Synergistic Interfacial Engineering of Green TiO2@g‑C3N4 for Noble-Metal-Free Photocatalytic H2 Generation under Natural Sunlight.
Samaha Said Abdallah, Madappa C Maridevaru, Faisal Al Marzouqi, Bushra Al Wahaibi, Munnelli Nagaveni, Mamatha Kumari Murikinati, Shankar Muthukonda Venkatakrishnan, Majeda Khraisheh, Rengaraj Selvaraj
Abstract
Open AccessThe plausible design for accurate, sunlight-responsive photocatalysts for feasible hydrogen generation remains a critical focus in solar energy conversion exploration. In this work, a green TiO2@g-C3N4 heterojunction was produced and systematically assessed for enhanced photocatalytic H2 evolution in an aqueous glycerol solution according to direct sunlight. Structural, morphological, and interfacial features were extensively determined utilizing TEM, XPS, and photoluminescence (PL) spectroscopy, verifying the accomplished generation of a robust heterojunction with strong Ti-N-C interfacial bonding. Gas chromatography confirmed the absence of H2 and O2 prior to irradiation, guaranteeing precise baseline assessments.

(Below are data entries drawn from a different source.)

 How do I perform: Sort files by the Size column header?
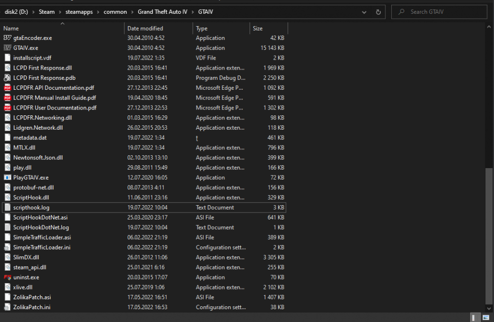coord(258,29)
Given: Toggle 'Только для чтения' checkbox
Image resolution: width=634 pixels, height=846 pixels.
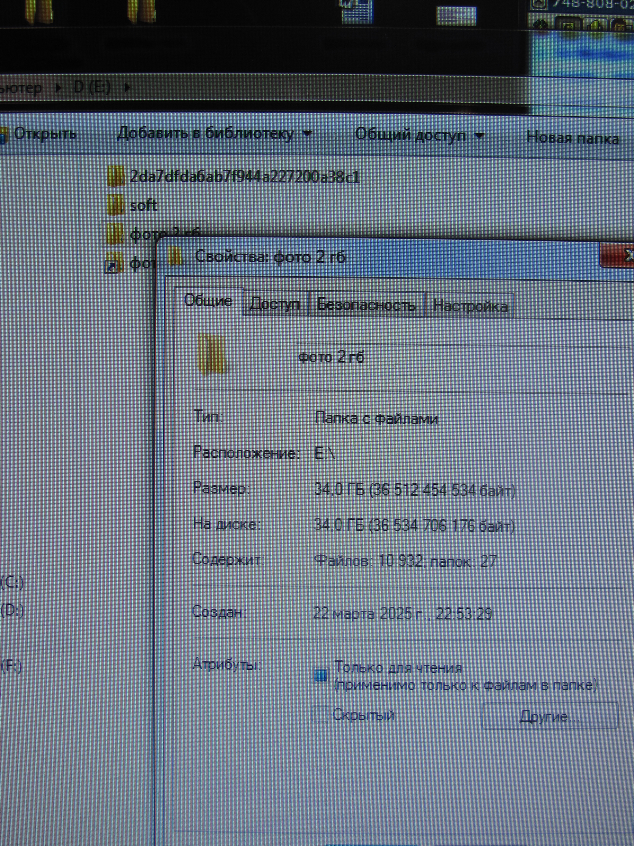Looking at the screenshot, I should click(x=320, y=675).
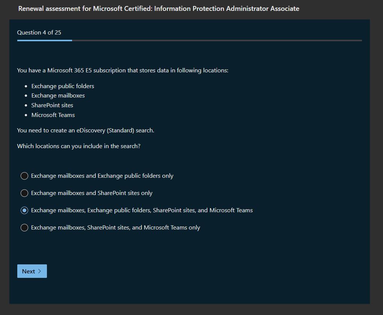
Task: Click the "Question 4 of 25" counter
Action: [39, 32]
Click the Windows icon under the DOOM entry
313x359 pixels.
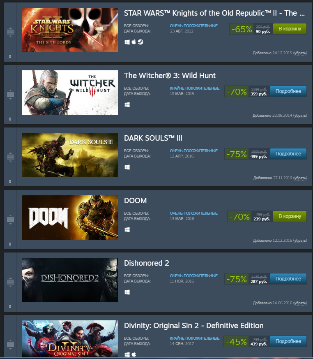[127, 229]
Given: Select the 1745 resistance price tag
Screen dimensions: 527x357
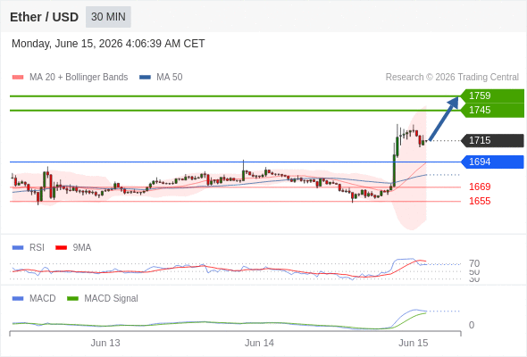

Pristine g-C3N4 and green TiO2 displayed hydrogen generation rates of 3.75 and 44.5 μmolh-1, respectively, while green TiO2 most notably surpassed traditional white TiO2 (<40 μmolh-1) owing to oxygen vacancies boosting visible-light absorption. Interestingly, the designed green TiO2@g-C3N4 heterostructure attained a superior H2 evolution rate of 110.25 μmol h-1, a 29.4- and 2.4-fold improvement over g-C3N4 and green TiO2, respectively. This elevated photocatalytic achievement is credited to escalated interfacial charge movement, prolonged charge carrier lifetimes, and upgraded surface redox kinetics. This work offers beneficial insights into the rational design of g-C3N4-based heterostructures for highly effective, noble-metal-free, solar-driven hydrogen production.